■ **PASSAGE CITÉ**
════════════════

Le Journal de Michel Perdrial
Le Journal de Michel Perdrial



Loïc Boyer
Je suis l’auteur de textes courts qui furent publiés depuis mil neuf cent quatre-vingt-quinze dans des revues littéraires en France (Supérieur Inconnu, Supplément d’Ame, Nouvelle Donne, Le Bord de l’Eau, Pris de Peur, l’Art du Bref, Sol’Air, Gros Textes, Salmigondis, Verso, Décharge, Bulle, Filigranes, Diérèse, Martobre, Comme ça et Autrement, (Cahier d’) Ecritures, La Nef des Fous), en Belgique (Traversées, Ecrits Vains, L’Arbre à Plumes, Inédit Nouveau, Bleu d’Encre), au Canada (Les Saisons Littéraires) et en Italie (Les Cahiers du Ru).
Les courageuses Editions du Chardon ont publié en mil neuf cent quatre-vingt-dix-neuf Erotica, un recueil de vingt-huit de ces textes, illustré par Isabelle Pio et Antoine Lopez et préfacé par Sarane Alexandrian, toujours disponible auprès de moi.
Je suis également l’auteur d’une pièce de théâtre et de plusieurs romans ou récits à ce jour inédits.
Depuis le onze novembre deux mille six, je publie mon Journal via Internet, un temps sous-titré Persiflages, moquages et autres énervages mâtinés de complimentages et de contentages. Sa première partie est lisible chez Eklablog, la deuxième ici.

════════════════

■ **ENREGISTREMENTS FOURNIS**
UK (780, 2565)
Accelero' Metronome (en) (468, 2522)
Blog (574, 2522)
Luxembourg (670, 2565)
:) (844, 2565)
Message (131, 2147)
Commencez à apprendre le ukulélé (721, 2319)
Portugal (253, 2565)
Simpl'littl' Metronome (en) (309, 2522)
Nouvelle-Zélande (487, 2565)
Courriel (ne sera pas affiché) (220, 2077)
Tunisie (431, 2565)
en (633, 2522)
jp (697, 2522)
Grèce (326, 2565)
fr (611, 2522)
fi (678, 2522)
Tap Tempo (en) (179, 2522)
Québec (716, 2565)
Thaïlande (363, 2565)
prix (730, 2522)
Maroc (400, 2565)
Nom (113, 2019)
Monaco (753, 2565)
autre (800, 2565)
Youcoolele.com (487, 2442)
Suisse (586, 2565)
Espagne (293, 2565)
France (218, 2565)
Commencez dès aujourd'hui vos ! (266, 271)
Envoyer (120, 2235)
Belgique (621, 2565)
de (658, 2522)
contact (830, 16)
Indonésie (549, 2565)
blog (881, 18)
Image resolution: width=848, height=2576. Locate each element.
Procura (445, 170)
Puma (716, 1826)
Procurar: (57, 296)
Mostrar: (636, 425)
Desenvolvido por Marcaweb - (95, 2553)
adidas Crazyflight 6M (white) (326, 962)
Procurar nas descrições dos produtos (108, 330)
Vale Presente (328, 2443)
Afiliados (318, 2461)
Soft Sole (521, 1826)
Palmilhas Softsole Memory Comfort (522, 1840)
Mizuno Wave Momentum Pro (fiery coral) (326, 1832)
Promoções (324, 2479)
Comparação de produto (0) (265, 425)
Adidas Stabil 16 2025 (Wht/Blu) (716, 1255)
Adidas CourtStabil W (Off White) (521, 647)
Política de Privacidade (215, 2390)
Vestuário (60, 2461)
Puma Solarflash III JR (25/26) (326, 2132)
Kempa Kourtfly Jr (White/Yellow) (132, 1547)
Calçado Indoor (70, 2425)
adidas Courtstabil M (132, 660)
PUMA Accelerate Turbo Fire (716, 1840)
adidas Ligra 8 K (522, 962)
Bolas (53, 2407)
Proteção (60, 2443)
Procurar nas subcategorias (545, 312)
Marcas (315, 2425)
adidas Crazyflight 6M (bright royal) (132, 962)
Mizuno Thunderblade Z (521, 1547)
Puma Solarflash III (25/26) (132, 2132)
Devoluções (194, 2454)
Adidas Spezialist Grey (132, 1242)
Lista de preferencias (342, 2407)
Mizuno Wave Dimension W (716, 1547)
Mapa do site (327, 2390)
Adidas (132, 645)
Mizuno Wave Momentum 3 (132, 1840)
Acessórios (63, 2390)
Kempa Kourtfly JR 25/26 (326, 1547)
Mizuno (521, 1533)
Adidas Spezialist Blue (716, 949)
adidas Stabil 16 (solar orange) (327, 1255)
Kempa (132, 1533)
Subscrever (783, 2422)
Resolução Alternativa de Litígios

════════════════

■ **SÉRIE DE CONSIGNES**
**A)** Transcrivez à l'identique le passage de la présentation de l'auteur qui commence par « Les courageuses Editions » et se poursuit jusqu'à « la deuxième ici. » inclus.
**B)** Reproduisez uniquement les lignes des enregistrements qui commencent à celle contenant « Vale Presente (328, 2443) » et se poursuivent jusqu'à la dernière de ces enregistrements. Substituez-y « Ofertas » à « Promoções » sans rien changer d'autre.

■ **CORRIGÉ DES CONSIGNES**
**A)**
Les courageuses Editions du Chardon ont publié en mil neuf cent quatre-vingt-dix-neuf Erotica, un recueil de vingt-huit de ces textes, illustré par Isabelle Pio et Antoine Lopez et préfacé par Sarane Alexandrian, toujours disponible auprès de moi.
Je suis également l’auteur d’une pièce de théâtre et de plusieurs romans ou récits à ce jour inédits.
Depuis le onze novembre deux mille six, je publie mon Journal via Internet, un temps sous-titré Persiflages, moquages et autres énervages mâtinés de complimentages et de contentages. Sa première partie est lisible chez Eklablog, la deuxième ici.

**B)**
Vale Presente (328, 2443)
Afiliados (318, 2461)
Soft Sole (521, 1826)
Palmilhas Softsole Memory Comfort (522, 1840)
Mizuno Wave Momentum Pro (fiery coral) (326, 1832)
Ofertas (324, 2479)
Comparação de produto (0) (265, 425)
Adidas Stabil 16 2025 (Wht/Blu) (716, 1255)
Adidas CourtStabil W (Off White) (521, 647)
Política de Privacidade (215, 2390)
Vestuário (60, 2461)
Puma Solarflash III JR (25/26) (326, 2132)
Kempa Kourtfly Jr (White/Yellow) (132, 1547)
Calçado Indoor (70, 2425)
adidas Courtstabil M (132, 660)
PUMA Accelerate Turbo Fire (716, 1840)
adidas Ligra 8 K (522, 962)
Bolas (53, 2407)
Proteção (60, 2443)
Procurar nas subcategorias (545, 312)
Marcas (315, 2425)
adidas Crazyflight 6M (bright royal) (132, 962)
Mizuno Thunderblade Z (521, 1547)
Puma Solarflash III (25/26) (132, 2132)
Devoluções (194, 2454)
Adidas Spezialist Grey (132, 1242)
Lista de preferencias (342, 2407)
Mizuno Wave Dimension W (716, 1547)
Mapa do site (327, 2390)
Adidas (132, 645)
Mizuno Wave Momentum 3 (132, 1840)
Acessórios (63, 2390)
Kempa Kourtfly JR 25/26 (326, 1547)
Mizuno (521, 1533)
Adidas Spezialist Blue (716, 949)
adidas Stabil 16 (solar orange) (327, 1255)
Kempa (132, 1533)
Subscrever (783, 2422)
Resolução Alternativa de Litígios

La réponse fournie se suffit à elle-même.